The underlying land's value is a major factor in assessing the market value of the leasehold interest. But unless the lease specifically requires it, the landlord is not obliged to determine rent based on "motel industry standards". The landlord is only required to consider what he/she could get from the market if he/she were to lease these premises to someone else.
Whether you can require the landlord to decrease the rent depends largely on whether your lease contains a "ratchet" provision.
Most commercial leases contain a rent "ratchet" providing that the rent, upon review, can never be less than either the rent at the commencement of a lease (soft ratchet), or rent determined on the last review (hard ratchet).
It would be surprising if your lease did not have a rent ratchet. If it does, the landlord has no obligation to lower your rent - even if the market value has fallen.
Q. If an "agreement for sale and purchase of real estate" has a condition stating that the agreement remains confidential between the vendor and the purchaser, does this condition prohibit the terms of the agreement and the purchase price from being disclosed by third parties (for example, valuers repeating or printing the purchase price in valuations for banks when assessing properties in the area)?

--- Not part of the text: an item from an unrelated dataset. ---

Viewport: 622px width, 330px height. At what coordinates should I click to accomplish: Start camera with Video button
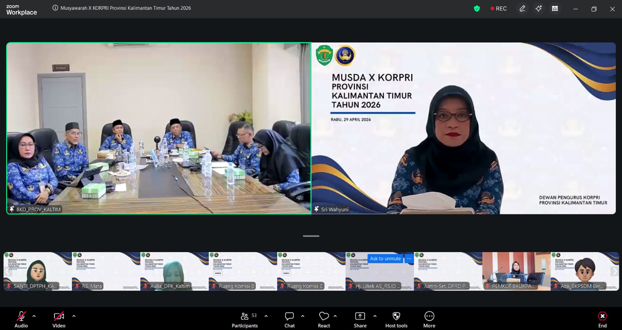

Would this condition void the agreement if the terms were blatantly made public? What rights or remedies do the vendor or purchaser have?
A. A confidentiality clause in an agreement for sale and purchase of real estate is binding only on the parties to the agreement (the vendor and the purchaser).
A confidentiality clause may allow a party to disclose the terms of the agreement to certain people such as lawyers and valuers.
But if the confidentiality clause does not allow disclosure to a valuer, and the purchaser appoints a valuer, then the confidentiality clause will be binding on the valuer only if the valuer has agreed to keep the agreement confidential.
In order to prevent the contents of the agreement being disclosed by the valuer, the purchaser should get the valuer to sign a separate confidentiality agreement.
If the valuer has agreed to keep the agreement confidential but then discloses its contents to others, then the purchaser can sue the valuer for breaching confidentiality.
If the confidentiality clause does not allow the purchaser to disclose the contents of the sale agreement to the valuer, then the purchaser will have breached a term of the agreement and the vendor will be able to claim damages from the purchaser, regardless of any confidentiality agreement between purchaser and valuer.
But it is hard to quantify such a breach, and many people regard confidentiality clauses as obligations of honour rather than legally enforceable obligations.
The vendor will be able to terminate the sale agreement only if the confidentiality clause is considered to be an essential term of the agreement.